▽

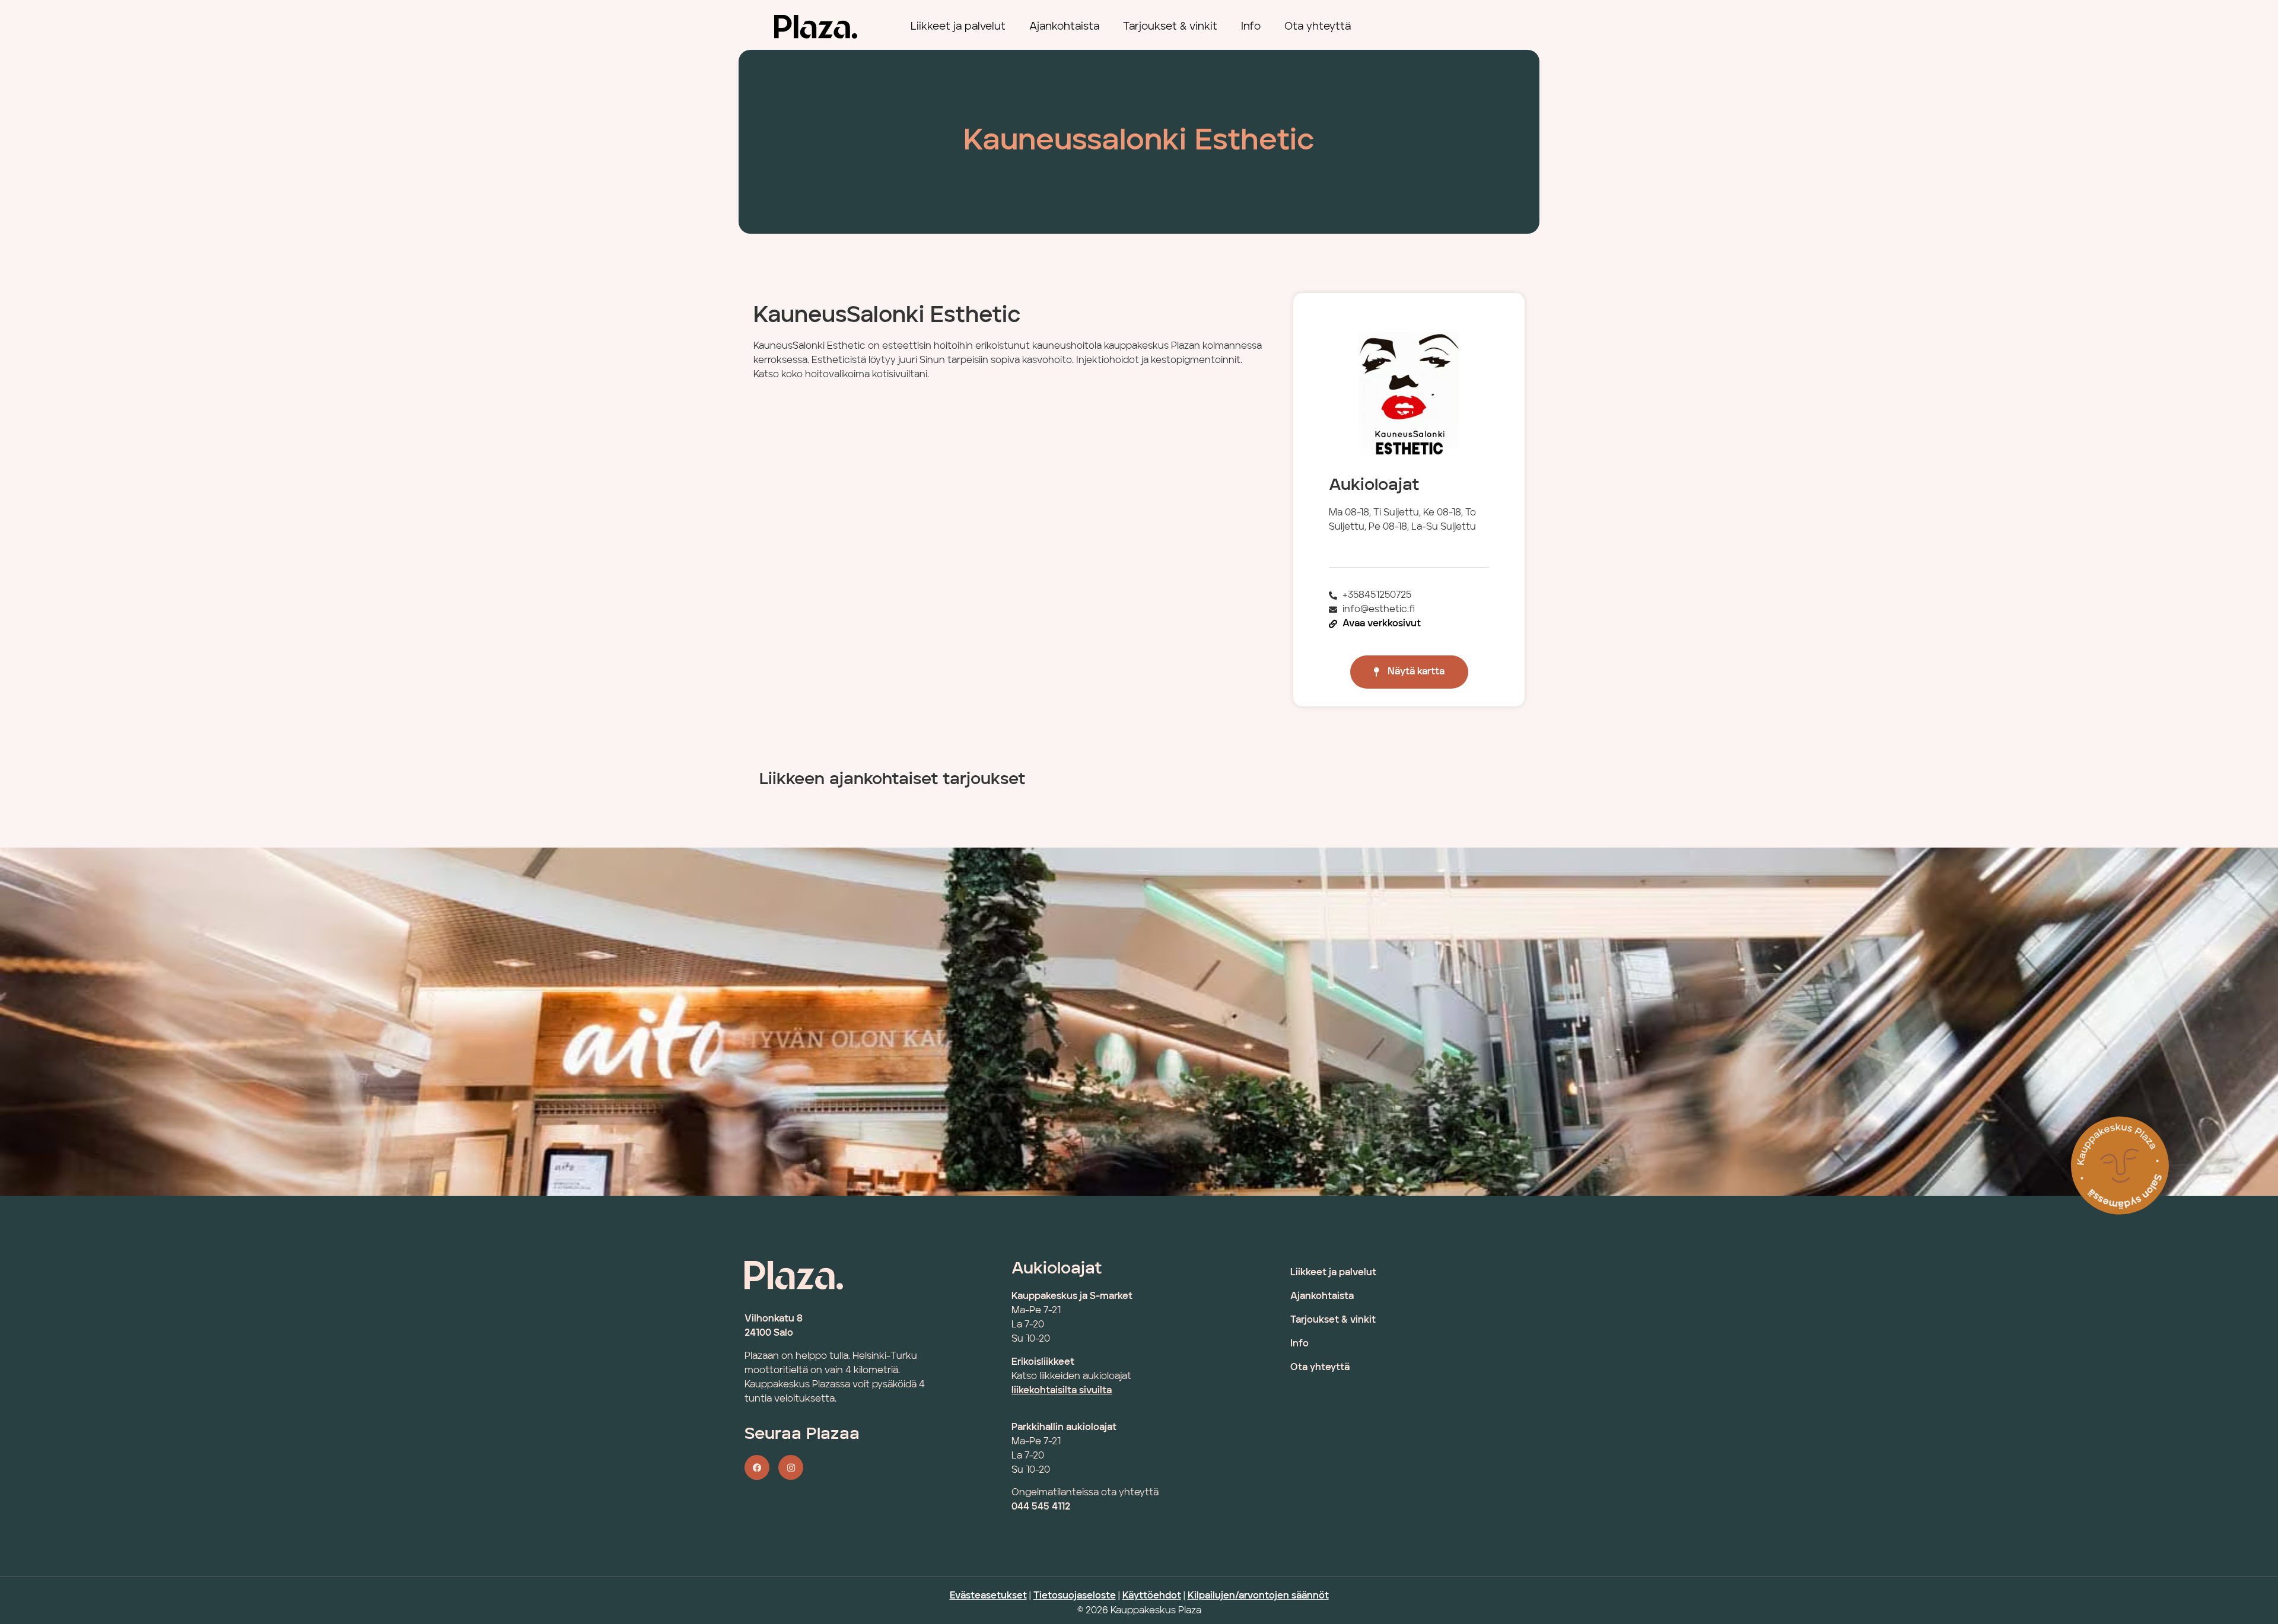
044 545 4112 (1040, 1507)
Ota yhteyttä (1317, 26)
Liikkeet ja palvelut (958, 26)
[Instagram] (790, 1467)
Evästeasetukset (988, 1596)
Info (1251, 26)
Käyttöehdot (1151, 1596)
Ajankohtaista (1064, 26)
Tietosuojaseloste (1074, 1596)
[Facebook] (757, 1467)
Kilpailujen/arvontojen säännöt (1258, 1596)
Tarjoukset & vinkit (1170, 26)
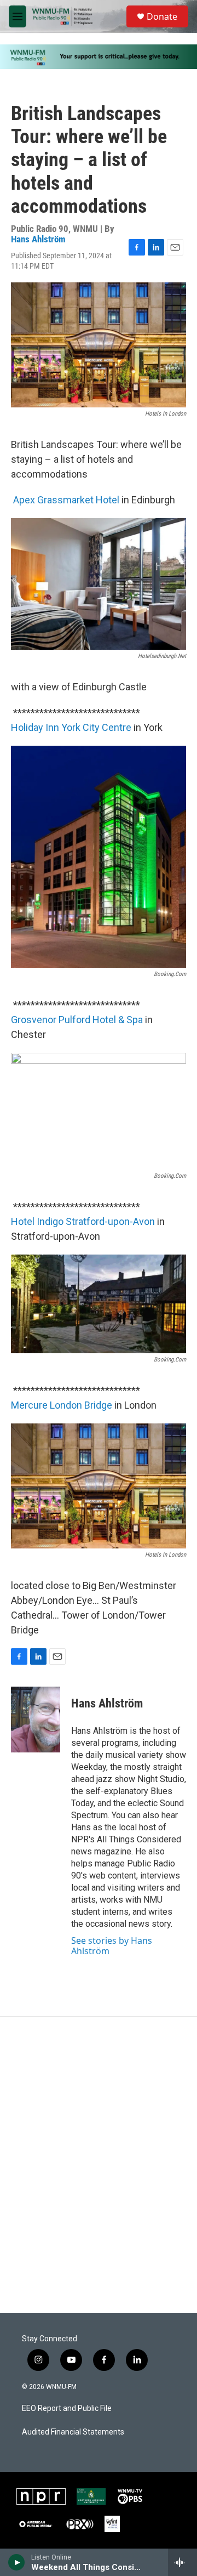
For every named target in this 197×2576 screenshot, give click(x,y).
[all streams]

△

Work to be completed — Retype exactly, please, the span from the line holding "Tietosuojaseloste (1074, 1596)" through the closing line of the data, both ends included, without the pictures.

Reply —
Tietosuojaseloste (1074, 1596)
[Facebook] (757, 1467)
Kilpailujen/arvontojen säännöt (1258, 1596)
Tarjoukset & vinkit (1170, 26)
For every named target in this 197×2576 screenshot, give click(x,y).
[all streams]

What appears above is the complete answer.